Replication to storage nodes not working - Trunk version 4487
-
Updated to latest trunk and all looking good apart from image replication. I have the Location plugin installed on one Normal node in head office plus a storage node (also in head office) and storage nodes at 7 remote sites.
I have 2 storage groups defined - “default” and “local”.
I have a storage node configured for each actual storage node. The head office storage node (called “localstorage”) points to the “local” group - this is for images at head office which don’t need to replicate to other sites.
The remote storage nodes are all set with the “default” storage group.
The “DefaultMember” and “localstorage” nodes are both set as Master Node so should replicate to any storage nodes within the same storage group, correct?
Log viewer shows:
[12-06-15 10:22:37 pm] * Starting Image Replication. [12-06-15 10:22:37 pm] * We are group ID: #1 [12-06-15 10:22:37 pm] | We are group name: default [12-06-15 10:22:37 pm] * We have node ID: #1 [12-06-15 10:22:37 pm] | We are node name: DefaultMember [12-06-15 10:22:37 pm] * Not syncing Image between group(s) [12-06-15 10:22:37 pm] | Image Name: MyNewShinyImage [12-06-15 10:22:37 pm] * | I am the only member
The image itself has the Replicate? check box checked and is associated with the default storage group. Oddly if I associate the image with the “local” group replication starts to work.
The correct fog username and password has been added to each storage node under Management Username and Management Password and I tested I could ftp to the nodes with these credentials.
The correct IP is set on each node as well. Permissions on the /images directory look ok too - I’ve manually set as fog:root.
It would appear the master fog server knows its the master, can see the correct image but cannot see any other nodes within the same storage group for some reason.
Ideas anyone?
thanks, Kiweegie.
-
From what I’m reading of the error log, the “not syncing image between groups” is correct, but it’s not replicating to nodes within the same group?
-
I verified the issue and hopefully this is now fixed. It will also go back to allowing successive transfers as that was broken also.
-
@Tom-Elliott Good morning Tom,
Confirm since upgrade to latest release Image Replication is working once more.

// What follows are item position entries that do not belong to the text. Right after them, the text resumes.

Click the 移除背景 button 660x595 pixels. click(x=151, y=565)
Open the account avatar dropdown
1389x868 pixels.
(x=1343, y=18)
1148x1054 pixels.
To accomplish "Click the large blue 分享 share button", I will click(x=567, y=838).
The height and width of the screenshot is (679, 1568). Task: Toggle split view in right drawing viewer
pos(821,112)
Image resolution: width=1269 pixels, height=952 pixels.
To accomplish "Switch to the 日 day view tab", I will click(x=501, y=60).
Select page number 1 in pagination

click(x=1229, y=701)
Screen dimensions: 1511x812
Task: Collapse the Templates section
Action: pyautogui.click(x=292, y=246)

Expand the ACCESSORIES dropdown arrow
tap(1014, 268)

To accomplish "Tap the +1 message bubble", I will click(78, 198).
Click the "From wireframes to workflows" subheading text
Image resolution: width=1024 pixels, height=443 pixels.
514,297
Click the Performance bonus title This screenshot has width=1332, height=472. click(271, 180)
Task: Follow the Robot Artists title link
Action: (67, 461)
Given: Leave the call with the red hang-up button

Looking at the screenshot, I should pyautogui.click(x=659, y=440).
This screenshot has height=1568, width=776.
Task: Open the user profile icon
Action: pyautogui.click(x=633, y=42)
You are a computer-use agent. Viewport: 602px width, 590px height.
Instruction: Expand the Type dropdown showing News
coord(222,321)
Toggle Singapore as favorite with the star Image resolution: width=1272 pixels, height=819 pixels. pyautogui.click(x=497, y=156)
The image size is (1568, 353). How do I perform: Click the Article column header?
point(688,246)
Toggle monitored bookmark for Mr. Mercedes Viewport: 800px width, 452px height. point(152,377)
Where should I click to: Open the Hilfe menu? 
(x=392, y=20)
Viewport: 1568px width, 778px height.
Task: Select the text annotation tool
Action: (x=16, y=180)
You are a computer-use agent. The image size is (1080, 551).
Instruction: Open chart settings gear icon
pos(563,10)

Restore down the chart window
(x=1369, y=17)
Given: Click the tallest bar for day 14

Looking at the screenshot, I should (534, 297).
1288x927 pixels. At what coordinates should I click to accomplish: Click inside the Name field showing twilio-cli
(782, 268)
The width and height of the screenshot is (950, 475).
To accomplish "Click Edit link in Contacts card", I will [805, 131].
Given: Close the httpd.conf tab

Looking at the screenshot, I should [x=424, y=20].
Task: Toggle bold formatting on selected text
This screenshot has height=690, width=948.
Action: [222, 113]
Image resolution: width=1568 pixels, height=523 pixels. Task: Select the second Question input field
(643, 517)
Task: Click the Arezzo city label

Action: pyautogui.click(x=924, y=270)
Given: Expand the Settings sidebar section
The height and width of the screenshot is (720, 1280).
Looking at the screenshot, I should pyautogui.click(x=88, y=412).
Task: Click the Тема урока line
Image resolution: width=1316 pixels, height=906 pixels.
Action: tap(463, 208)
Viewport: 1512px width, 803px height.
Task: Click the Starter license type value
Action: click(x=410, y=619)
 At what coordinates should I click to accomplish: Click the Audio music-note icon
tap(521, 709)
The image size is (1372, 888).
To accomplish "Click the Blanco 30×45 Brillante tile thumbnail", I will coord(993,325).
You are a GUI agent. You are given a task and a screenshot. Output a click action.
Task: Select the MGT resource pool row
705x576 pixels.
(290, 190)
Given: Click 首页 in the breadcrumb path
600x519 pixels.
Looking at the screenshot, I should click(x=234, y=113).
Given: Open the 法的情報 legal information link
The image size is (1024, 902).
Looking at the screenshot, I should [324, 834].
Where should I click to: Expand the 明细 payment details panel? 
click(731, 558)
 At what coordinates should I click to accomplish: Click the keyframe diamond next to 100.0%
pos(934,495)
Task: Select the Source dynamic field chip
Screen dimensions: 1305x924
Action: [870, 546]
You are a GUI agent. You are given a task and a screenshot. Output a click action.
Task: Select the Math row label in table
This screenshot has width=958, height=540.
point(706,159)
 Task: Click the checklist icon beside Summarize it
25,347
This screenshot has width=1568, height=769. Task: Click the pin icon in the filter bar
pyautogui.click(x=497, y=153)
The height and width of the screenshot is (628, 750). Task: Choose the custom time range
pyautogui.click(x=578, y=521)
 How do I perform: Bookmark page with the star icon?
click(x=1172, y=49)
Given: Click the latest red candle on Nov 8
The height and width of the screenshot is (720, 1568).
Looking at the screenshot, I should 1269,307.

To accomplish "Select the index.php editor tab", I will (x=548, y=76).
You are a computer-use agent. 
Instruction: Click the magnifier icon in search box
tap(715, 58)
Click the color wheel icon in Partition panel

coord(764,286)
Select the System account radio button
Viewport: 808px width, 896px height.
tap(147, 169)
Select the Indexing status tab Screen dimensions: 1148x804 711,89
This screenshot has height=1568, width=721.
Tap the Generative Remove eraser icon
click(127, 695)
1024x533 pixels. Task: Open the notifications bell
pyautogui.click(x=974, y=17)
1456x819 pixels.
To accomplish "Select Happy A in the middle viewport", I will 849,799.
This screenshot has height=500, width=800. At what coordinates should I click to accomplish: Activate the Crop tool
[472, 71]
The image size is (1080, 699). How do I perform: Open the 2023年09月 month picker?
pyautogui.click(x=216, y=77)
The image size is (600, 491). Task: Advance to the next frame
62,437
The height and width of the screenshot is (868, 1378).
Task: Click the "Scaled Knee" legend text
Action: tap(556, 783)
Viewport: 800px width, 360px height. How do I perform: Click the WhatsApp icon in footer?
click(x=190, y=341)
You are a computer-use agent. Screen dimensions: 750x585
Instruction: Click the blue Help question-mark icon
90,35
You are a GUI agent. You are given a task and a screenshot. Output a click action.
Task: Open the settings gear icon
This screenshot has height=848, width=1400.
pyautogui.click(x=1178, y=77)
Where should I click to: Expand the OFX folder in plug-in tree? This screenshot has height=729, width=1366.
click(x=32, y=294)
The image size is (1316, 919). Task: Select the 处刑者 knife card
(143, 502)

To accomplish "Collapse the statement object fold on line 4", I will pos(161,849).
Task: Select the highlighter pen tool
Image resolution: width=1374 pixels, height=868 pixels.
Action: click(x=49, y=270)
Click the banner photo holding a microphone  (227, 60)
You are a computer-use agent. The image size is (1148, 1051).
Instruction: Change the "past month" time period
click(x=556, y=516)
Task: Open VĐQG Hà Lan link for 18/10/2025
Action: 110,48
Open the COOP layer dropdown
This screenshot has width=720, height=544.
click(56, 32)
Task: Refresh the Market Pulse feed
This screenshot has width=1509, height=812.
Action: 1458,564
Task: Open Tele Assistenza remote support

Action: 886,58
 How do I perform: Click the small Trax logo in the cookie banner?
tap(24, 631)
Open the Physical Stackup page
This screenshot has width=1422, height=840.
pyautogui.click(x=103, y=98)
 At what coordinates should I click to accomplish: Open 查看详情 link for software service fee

Couple of related quesions please if you don’t mind. Does this need to be updated (FOG version) on the storage nodes as well or just on the master node? I’ve only updated latter and seems to be working but double checking.
I noticed that in the FOG Log viewer when checking Image Replicator log that it shows the fog user password for the storage nodes in plain text. Is this by design?
[12-07-15 8:53:02 am] * Started sync for Image NewShinyImage [12-07-15 8:53:02 am] | CMD: lftp -e 'set ftp:list-options -a;set net:max-retries 10;set net:timeout 30; set net:limit-rate 0:64000;set net:limit-rate 0:64000;set net:limit-rate 0:64000; mirror -c -R --ignore-time -vvv --exclude 'dev/' --exclude 'ssl/' --exclude 'CA/' --delete-first /images/NewShinyImage /images/NewShinyImage; exit' -u fog,<FOG user pw in plain text> 10.223.40.15 [12-07-15 8:53:02 am] * Started sync for Image NewShinyImage
Lastly the fogstorage password which is used on the main server for nodes to connect back to. That can be edited in the GUI under FOG Configuration > FOG Settings > FOG Storage Nodes > FOG_STORAGENODE_MYSQLPASS. What config file if any does this password sit in and is amending in the GUI sufficient? Wondering if a new server has to be provisioned if we can just edit the fogstorage password here on new machine to match what was set during storage node setup. Or on the other hand can the new fogstorage password be added to a config file on the storage nodes?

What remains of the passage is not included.